The Challenges of Web Accessibility
Nowadays, we're engaging in more and more activities online–from reading news to banking to conducting business. At this point, not having access to the Internet is a huge liability. Unfortunately, according to AFB's Public Policy Center, one of the foremost authorities on statistics relating to the blind and visually impaired population, people who are blind or visually impaired are lagging behind.
Interpreting data from the Census Bureau's 1999 Survey of Income and Program Participation, AFB determined that there is a very large difference (over 30%) in rates of access to the Internet and regular computer usage between people with no disabilities and people with limitations in seeing. In addition, people with more severe visual impairments, have even lower rates of both access to the Internet and regular computer use than do those who report difficulty seeing.
Why is there such a disparity? First of all, few web designers follow guidelines for accessibility. Although the Web Accessibility Initiative of the World Wide Web Consortium (W3C) publishes guidelines online, not everyone knows about them. Moreover, only companies that have government contracts are mandated by Section 508 of the Americans with Disabilities Act (ADA) to make their websites accessible. Training for developers in this area is also not readily available in most places, so many sites lack good text descriptions of images, properly labeled forms, and logically ordered content. There are no easy solutions to many accessibility problems, especially since computer technology itself continues to progress and change at lightning speed.
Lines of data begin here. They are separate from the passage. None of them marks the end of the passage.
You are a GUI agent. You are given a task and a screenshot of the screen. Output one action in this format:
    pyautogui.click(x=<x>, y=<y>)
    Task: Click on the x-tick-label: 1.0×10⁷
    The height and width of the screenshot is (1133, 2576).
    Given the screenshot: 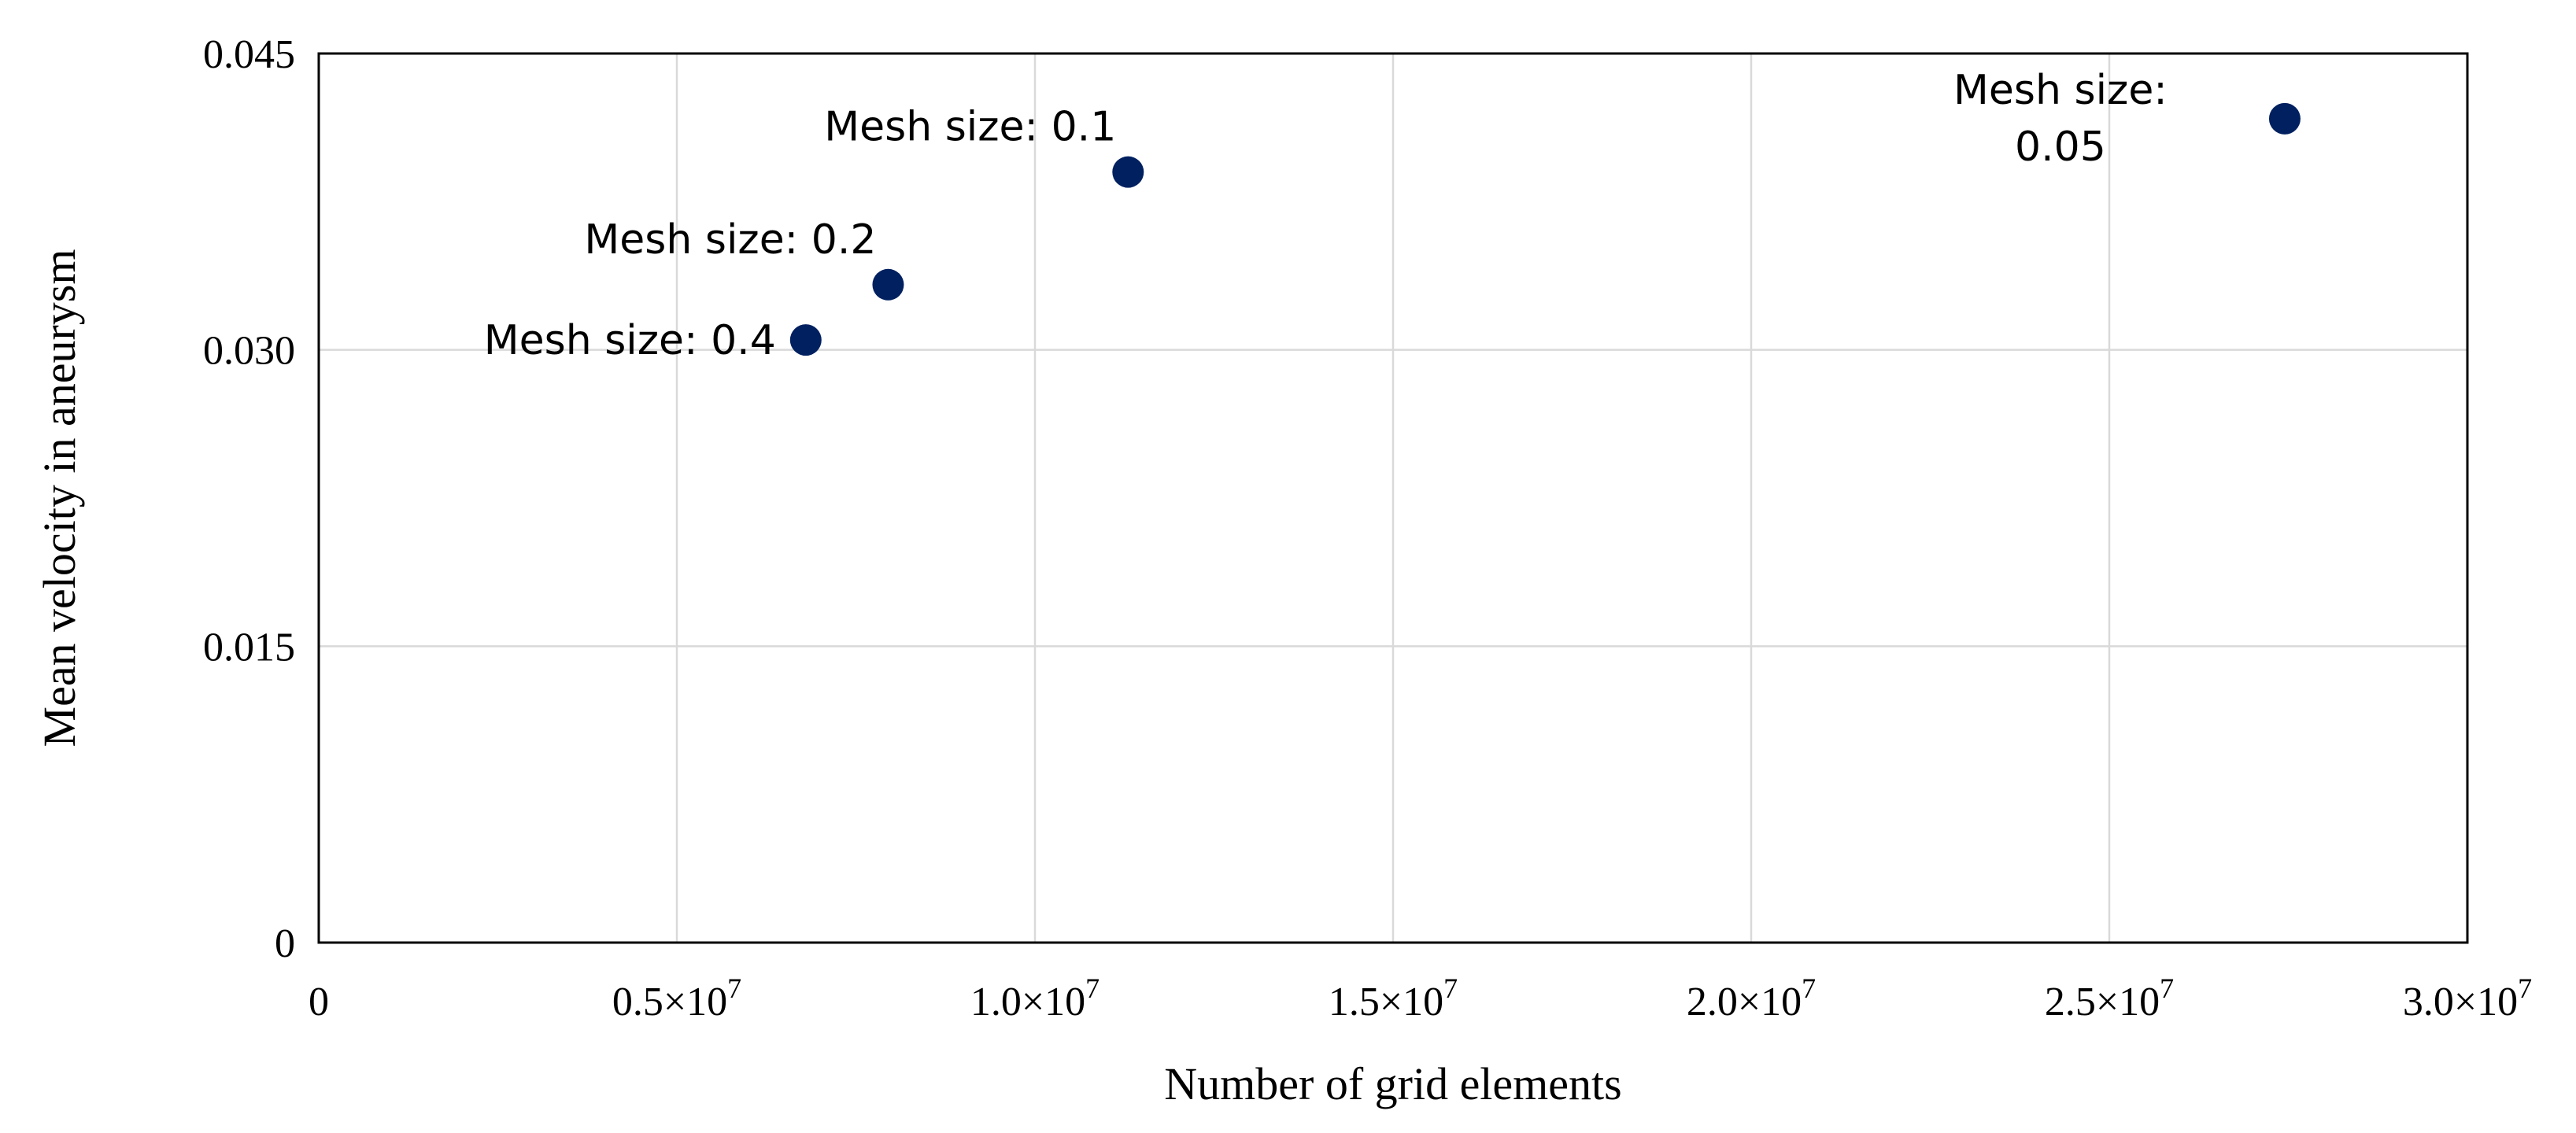 What is the action you would take?
    pyautogui.click(x=1035, y=998)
In response to these issues, AFB has offered its website–www.afb.org–as a good example of how to create and maintain a website that is fully functional for all people–sighted or visually impaired. Leading the way in the movement to create web sites that are fully functional for everyone, sighted or visually impaired, AFB's website is not only fully accessible, it offers features which are customizable.
People have begun to take notice. "This new 'soft' structure of [AFB's] website," remarks Guido D. Corona, an advisory market specialist with IBM's Worldwide Accessibility Group, "where the semantics of a page are not tightly coupled with a particular visual presentation, but rather allow a user to customize the view according to personal needs, preferences, or output device requirements and restrictions, may likely be the way of the future."
However, to reach such a goal, it is critical that web designers understand how to integrate accessible functions and practices into their site designs. "Raising awareness among web designers," said Judy Brewer, director of W3C's Web Accessibility Initiative, "is a pressing issue. Although many designers are currently not familiar with accessibility issues, we hope that accessibility concerns will eventually become a standard phase of the design process. After all, before the ADA, designing buildings with entrance ramps would have been thought strange; now we all expect it as the norm."
More and more organizations are asking designers to make their websites accessible–and for good reason. First of all, the more people who can use a site, the more potential clients it can generate. Online stores, in particular, have a great deal to gain, since many people who are blind or visually impaired find it much easier to shop independently through the Internet than to go to a store in person. Companies with government contracts, by law, must make their web sites accessible according to Section 508 of the ADA. In addition, businesses gain a more positive reputation by being socially responsible.
Perhaps most importantly, however, accessible websites tend to be better designed in general. Chances are, designing for accessibility leads the programmer to examine site navigation and the information being presented more closely. "A good website," said Corona, "is accessible for people with disabilities, usable in terms of navigation and logical structure, and useful with regard to the information being presented–usually with a specific audience in mind. In my opinion AFB's website has all three characteristics."
The future looks bright for web accessibility. Although more and more web applications are being developed that present challenges to accessible design, history shows us that accessibility finds its way into the mainstream. The Internet seems destined, by its very nature, to be fully accessible to everyone. "The web was always intended to be interactive," said Brewer. "All people should be able to contribute."